Grits
In my ongoing quest to acquaint myself with Southern food (see my earlier post), i finally plucked up the courage yesterday to try some grits - of which i had only heard of from the (very funny) film "My Cousin Vinny" (I recommend it). It's a very Southern thing, a bit like cornbread and mac-and-cheese as a side - so i was gonna have to try it sooner or later. Grits date as far back as 1607, when the first colonists came ashore at Jamestown, Virginia. It's said that they were met by friendly Native Americans who offered steaming hot bowls of "rockahominie". This was softened maize seasoned with salt and animal fat. Hence, the birth of the American grit. I suppose the best description i can come up with is that it's like very thick porridge - except made with corn or maize instead of oat. I'm not sure where the name comes from but i was fervently hoping that it wasn't because it was like eating a mouthful of grit.

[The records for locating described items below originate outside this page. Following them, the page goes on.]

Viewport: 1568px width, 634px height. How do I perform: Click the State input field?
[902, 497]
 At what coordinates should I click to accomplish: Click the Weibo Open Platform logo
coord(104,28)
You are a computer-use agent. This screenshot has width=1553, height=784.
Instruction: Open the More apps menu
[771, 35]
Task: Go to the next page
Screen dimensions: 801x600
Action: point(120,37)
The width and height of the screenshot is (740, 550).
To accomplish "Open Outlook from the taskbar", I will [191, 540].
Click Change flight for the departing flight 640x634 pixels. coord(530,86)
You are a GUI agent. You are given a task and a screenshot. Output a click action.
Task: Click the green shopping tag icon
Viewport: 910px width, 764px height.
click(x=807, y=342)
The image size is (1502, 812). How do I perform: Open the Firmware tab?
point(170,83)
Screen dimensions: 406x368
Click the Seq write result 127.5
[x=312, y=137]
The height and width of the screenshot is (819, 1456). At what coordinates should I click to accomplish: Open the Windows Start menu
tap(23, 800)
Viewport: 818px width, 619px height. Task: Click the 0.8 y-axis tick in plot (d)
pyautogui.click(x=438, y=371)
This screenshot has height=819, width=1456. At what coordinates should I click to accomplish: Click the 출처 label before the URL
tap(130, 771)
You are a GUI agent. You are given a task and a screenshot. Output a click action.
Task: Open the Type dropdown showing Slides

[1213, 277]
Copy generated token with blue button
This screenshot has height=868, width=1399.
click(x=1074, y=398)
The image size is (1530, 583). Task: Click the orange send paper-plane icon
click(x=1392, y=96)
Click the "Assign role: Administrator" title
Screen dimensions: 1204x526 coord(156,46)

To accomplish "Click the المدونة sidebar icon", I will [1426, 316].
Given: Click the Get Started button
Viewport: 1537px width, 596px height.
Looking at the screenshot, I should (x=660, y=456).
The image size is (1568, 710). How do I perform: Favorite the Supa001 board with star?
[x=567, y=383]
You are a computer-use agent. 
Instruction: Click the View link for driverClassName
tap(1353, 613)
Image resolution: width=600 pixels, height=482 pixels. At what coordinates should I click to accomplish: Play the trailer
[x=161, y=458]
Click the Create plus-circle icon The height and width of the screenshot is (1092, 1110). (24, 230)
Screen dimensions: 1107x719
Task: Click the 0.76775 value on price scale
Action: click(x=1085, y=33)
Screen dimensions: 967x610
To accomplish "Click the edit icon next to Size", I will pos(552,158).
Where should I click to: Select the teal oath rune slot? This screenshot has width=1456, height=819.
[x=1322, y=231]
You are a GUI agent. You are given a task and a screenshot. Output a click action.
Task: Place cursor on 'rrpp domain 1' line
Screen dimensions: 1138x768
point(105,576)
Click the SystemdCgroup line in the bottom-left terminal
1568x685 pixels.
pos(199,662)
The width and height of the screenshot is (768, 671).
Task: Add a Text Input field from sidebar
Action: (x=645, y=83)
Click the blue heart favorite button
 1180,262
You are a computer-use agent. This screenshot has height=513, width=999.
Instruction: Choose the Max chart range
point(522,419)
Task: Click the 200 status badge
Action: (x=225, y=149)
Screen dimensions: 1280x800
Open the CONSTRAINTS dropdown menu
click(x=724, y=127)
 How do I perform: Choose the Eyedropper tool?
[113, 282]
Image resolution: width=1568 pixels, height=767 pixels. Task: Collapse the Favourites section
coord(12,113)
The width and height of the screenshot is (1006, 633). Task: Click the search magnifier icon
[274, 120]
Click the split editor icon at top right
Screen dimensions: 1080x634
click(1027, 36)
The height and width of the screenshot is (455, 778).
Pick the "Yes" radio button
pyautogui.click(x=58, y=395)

Like porridge (made with water anyway), the taste of the grits themselves is pretty bland - and it's what you add to it that makes the dish (so why bother with them i wondered, but then the same can be said for pasta or rice, i suppose). The grits in question this time were cheese grits. One thing i've noticed is that they love their cheese over here - and put it on a LOT of stuff (Sarah, you'd be in heaven). And the verdict? Actually very good. The taste reminded me of Heinz' tinned Macaroni Cheese so always a plus. The texture was interesting - not as gritty as i'd thought, but not just like mush - a very subtle roughness to it (if subtle can actually exist over here). So, come to the US, stay for the food? Not quite yet - but it's slowly winning me round. Watch this space. Now i'm off to read Harry Potter 6.